Marcopolo et Volkswagen appelés à la rescousse pour sauver Sogatra. © Gabonreview

 

Justin Ndoundangoye et ses hôtes, le 13 mars 2019, à Libreville. © D.R.

Soumise à d’importantes difficultés d’ordre structurel et financier depuis plusieurs années, Sogatra devrait pouvoir recouvrer sa santé dans les prochains mois. C’est, en tout cas, l’ambition de Justin Ndoundangoye qui dit mettre un point d’honneur à ce que cette société de transport public joue pleinement son rôle à Libreville, comme à l’intérieur du pays. Pour ce faire, le ministre des Transports et de la Logistique a discuté, mercredi 13 mars à Libreville, avec des représentants de Marcopolo et Volkswagen. Le fabricant d’autobus brésilien et le groupe automobile allemand sont censés apporter un soutien technique à la Sogatra.
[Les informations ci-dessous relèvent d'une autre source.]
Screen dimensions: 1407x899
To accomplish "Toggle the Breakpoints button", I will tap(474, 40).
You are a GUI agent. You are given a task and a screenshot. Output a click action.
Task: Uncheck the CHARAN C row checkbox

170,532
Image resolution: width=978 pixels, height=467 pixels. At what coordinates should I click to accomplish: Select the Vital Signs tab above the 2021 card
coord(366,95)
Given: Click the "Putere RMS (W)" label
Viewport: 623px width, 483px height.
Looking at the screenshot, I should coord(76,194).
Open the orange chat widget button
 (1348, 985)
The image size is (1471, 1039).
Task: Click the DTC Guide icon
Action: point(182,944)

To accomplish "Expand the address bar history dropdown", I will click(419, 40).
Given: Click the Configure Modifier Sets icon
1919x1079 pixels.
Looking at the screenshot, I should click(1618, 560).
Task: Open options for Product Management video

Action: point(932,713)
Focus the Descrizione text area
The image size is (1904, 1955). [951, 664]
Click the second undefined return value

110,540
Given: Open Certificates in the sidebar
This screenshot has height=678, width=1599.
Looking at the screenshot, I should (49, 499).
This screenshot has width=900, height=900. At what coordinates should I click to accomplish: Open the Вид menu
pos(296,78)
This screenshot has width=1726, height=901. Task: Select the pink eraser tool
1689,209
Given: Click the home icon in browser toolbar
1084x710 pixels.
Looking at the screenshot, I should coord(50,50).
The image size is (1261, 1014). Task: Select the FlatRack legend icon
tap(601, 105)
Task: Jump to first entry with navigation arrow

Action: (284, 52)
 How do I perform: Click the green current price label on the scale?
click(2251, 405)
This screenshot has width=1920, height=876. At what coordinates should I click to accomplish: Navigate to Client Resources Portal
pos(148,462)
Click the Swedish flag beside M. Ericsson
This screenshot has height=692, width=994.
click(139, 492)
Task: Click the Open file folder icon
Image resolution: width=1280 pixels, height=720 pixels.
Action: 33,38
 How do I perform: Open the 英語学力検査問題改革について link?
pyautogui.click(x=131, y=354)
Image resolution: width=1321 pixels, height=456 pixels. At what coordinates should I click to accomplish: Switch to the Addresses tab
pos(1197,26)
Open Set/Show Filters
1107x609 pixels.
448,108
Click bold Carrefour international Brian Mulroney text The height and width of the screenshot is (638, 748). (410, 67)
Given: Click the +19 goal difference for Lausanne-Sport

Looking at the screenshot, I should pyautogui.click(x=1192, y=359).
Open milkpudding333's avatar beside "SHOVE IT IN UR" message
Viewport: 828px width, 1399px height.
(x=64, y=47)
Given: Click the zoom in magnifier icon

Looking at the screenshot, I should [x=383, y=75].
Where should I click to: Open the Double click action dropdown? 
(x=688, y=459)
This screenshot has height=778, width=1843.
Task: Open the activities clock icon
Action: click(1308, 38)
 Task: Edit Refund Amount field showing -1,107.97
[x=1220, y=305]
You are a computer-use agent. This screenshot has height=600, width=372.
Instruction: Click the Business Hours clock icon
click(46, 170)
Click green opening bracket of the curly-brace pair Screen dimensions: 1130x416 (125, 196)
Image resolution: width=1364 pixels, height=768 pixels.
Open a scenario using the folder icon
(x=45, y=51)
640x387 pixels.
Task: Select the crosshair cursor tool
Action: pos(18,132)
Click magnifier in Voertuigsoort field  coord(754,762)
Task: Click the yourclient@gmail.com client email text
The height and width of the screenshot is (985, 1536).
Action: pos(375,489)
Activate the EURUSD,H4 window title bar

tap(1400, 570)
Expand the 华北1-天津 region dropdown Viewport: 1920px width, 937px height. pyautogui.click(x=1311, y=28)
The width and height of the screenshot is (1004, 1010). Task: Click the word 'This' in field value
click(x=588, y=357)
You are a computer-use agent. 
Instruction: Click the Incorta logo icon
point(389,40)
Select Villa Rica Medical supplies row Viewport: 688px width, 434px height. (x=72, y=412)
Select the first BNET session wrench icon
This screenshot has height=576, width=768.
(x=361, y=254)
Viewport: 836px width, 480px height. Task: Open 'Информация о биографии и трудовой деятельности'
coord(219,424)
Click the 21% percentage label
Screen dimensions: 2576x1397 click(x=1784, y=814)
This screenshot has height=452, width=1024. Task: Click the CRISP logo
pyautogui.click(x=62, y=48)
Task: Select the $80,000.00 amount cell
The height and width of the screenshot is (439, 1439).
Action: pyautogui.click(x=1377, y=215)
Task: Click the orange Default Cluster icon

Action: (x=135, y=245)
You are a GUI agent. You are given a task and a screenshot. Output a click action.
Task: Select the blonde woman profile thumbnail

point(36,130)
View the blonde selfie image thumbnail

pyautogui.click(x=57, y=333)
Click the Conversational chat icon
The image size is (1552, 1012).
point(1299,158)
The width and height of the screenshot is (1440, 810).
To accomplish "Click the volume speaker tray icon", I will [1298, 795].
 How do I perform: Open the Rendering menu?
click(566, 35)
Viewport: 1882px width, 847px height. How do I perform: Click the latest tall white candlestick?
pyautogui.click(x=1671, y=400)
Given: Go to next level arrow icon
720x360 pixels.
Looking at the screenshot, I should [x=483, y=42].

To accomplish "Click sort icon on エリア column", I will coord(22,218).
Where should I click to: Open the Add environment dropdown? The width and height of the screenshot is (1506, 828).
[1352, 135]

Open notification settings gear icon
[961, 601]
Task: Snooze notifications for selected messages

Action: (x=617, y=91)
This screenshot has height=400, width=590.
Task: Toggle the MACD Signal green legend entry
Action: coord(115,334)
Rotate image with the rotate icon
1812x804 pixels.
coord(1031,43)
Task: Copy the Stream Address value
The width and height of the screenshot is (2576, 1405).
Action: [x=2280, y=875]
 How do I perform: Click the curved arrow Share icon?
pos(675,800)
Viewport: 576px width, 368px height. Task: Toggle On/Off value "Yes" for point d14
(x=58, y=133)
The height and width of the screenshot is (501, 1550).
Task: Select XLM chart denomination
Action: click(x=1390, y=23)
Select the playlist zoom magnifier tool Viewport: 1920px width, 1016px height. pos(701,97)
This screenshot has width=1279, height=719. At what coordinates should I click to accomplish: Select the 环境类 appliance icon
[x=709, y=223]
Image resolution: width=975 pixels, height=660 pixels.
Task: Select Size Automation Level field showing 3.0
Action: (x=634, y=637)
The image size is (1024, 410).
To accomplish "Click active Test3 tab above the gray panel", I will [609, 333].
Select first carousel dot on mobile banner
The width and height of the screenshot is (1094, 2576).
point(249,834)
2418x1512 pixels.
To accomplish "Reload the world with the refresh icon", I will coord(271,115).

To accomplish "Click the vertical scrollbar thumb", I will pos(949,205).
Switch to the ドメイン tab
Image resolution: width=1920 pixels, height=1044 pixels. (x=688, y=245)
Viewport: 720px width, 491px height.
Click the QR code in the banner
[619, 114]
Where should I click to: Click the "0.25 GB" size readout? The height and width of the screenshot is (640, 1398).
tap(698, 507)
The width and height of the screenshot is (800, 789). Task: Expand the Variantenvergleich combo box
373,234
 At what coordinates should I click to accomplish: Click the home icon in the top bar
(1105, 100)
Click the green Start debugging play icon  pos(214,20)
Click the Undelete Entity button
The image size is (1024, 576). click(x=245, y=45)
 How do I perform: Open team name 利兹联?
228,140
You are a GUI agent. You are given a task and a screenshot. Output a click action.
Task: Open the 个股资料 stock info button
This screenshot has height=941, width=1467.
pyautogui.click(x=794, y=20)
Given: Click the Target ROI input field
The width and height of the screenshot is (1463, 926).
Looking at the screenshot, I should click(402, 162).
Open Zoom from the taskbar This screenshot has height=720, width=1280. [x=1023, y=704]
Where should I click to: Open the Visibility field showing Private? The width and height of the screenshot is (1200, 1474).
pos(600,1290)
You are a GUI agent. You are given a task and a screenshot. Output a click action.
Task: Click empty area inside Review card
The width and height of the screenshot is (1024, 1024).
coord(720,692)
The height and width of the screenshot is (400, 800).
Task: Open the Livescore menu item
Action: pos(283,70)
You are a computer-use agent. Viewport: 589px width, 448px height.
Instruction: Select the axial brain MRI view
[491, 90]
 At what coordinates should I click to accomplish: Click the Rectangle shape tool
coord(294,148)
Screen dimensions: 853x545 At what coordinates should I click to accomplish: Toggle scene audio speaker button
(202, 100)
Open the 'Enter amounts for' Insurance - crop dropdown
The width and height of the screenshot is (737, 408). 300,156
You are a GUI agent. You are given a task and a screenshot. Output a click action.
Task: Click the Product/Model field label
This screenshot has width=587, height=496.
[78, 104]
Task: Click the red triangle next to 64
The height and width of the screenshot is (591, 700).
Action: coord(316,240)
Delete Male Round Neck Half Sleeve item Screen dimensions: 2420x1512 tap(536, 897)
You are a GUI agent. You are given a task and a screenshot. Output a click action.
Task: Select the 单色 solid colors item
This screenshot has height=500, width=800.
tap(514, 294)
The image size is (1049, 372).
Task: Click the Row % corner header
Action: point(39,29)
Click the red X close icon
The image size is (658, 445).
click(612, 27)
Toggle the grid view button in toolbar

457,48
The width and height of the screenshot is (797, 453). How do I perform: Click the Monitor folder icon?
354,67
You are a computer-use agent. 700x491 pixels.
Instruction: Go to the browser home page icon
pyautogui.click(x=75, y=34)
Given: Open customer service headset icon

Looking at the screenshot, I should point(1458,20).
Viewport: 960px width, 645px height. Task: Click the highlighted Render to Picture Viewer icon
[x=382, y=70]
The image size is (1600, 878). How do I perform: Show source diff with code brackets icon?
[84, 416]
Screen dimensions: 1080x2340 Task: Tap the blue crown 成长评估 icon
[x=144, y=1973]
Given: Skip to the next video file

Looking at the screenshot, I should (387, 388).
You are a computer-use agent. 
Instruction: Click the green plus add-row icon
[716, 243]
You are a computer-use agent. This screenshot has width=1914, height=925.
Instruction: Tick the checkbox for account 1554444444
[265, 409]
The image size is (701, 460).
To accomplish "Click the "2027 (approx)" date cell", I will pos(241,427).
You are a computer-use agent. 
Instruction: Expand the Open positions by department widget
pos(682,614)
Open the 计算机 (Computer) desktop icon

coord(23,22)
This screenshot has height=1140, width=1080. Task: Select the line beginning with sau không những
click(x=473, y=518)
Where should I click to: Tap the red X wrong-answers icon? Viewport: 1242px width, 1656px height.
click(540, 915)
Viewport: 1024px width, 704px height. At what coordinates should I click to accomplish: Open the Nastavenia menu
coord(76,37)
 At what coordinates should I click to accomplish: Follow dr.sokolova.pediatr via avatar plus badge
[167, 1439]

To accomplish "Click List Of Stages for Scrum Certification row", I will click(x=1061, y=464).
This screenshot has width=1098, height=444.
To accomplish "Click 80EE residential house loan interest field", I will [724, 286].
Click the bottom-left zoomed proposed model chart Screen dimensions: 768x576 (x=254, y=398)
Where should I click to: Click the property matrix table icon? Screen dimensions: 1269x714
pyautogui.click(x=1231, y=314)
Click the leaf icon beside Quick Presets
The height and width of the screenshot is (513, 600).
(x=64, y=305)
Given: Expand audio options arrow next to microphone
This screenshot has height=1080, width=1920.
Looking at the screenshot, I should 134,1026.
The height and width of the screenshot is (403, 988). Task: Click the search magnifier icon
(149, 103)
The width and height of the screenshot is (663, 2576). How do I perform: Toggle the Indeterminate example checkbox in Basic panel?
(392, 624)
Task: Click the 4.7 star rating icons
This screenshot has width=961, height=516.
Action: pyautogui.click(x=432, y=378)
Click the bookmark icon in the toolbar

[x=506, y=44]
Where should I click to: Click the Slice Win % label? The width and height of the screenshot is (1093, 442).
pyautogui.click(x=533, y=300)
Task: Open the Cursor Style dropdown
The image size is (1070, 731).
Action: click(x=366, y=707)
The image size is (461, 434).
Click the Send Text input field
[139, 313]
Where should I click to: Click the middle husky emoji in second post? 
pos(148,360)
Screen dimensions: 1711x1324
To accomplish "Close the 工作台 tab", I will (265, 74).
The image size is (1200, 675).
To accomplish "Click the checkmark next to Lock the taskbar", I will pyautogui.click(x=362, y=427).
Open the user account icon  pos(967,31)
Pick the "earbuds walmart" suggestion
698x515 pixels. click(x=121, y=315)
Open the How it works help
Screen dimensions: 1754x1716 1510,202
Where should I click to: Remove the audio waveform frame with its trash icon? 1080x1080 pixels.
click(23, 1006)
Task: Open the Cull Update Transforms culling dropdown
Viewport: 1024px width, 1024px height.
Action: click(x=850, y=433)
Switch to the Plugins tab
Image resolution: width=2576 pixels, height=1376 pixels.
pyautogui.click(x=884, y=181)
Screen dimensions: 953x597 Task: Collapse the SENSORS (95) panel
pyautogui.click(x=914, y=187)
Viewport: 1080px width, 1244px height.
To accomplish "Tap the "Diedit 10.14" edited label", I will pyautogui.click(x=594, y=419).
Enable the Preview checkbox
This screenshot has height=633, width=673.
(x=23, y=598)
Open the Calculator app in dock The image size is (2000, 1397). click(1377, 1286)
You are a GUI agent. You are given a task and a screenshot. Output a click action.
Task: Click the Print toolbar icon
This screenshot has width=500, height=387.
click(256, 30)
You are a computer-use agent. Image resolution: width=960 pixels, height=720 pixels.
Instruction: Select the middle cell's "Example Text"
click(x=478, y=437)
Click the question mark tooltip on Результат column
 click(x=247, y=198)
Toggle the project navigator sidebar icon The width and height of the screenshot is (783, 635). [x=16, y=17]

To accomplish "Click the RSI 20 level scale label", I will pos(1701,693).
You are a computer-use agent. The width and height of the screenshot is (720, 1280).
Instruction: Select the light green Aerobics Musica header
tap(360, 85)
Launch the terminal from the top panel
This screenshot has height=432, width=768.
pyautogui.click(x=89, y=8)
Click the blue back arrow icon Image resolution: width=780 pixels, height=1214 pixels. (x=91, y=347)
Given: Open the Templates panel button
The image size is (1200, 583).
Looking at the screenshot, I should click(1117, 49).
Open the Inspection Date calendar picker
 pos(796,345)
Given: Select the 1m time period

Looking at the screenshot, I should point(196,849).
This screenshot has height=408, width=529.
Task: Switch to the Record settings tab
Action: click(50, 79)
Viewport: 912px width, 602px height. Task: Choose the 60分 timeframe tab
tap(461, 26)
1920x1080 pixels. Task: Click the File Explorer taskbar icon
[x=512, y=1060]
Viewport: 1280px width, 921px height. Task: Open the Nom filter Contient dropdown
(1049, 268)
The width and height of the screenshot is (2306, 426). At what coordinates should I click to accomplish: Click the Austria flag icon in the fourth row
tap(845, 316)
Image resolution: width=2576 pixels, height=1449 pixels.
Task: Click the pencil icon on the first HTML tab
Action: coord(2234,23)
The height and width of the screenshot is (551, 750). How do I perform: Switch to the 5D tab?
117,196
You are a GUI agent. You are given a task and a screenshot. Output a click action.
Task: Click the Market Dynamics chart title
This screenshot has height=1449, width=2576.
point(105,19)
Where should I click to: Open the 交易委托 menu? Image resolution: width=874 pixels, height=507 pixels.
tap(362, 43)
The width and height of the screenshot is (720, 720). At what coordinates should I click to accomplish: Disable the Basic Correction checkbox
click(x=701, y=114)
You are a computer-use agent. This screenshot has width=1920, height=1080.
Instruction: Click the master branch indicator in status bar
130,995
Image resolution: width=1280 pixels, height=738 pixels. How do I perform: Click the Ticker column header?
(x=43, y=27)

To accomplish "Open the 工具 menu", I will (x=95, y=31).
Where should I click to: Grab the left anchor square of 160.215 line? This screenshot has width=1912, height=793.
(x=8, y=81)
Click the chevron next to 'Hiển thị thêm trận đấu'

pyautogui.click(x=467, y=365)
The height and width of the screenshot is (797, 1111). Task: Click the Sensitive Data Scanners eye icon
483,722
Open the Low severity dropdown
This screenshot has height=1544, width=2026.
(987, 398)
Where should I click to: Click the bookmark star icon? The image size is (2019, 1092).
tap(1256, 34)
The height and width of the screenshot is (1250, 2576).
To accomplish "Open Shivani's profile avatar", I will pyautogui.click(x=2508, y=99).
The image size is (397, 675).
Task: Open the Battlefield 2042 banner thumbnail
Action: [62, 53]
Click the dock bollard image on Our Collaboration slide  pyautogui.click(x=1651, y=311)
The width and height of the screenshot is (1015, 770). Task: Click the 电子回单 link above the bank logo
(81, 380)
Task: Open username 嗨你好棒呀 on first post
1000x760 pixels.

Avec ses invités, Justin Ndoundangoye a, en effet, évoqué la possibilité de «remettre en circulation les bus en panne le plus vite possible, afin de répondre aux besoins et aux attentes des populations». En juin 2016, par l’entremise du concessionnaire brésilien local Sivva, Marcopolo avait fourni à la Sogatra 36 bus d’une cinquantaine de places. Le gouvernement gabonais entend donc signer un partenariat avec la marque d’automobile brésilienne pour la maintenance des bus immobilisés et ceux en circulation.

Le ministre des Transports envisage également la possibilité de «renforcer le parc automobile de la Sogatra». Sur volet du projet, l’allemand Volkswagen pourrait fournir de nouvelles berlines devant servir pour les taxis-compteur. En juin 2016, la société avait acquis 32 véhicules berline de marque Ford. Moins d’une vingtaine sont en circulation actuellement.

Pour relancer Sogatra, le gouvernement envisage également d’«avoir un atelier de pièces de rechange sur place au Gabon», et de former les agents de la société chargés de la maintenance des véhicules. Pour Justin Ndoundangoye, l’objectif est d’«éviter de continuer d’importer la main-d’œuvre et créer plus d’emplois en faveur de nos compatriotes». Un de ses prédécesseurs, Ernest Mpouoh Epigat, avait déjà invité Marcopolo à s’installer au Gabon deux ans plus tôt.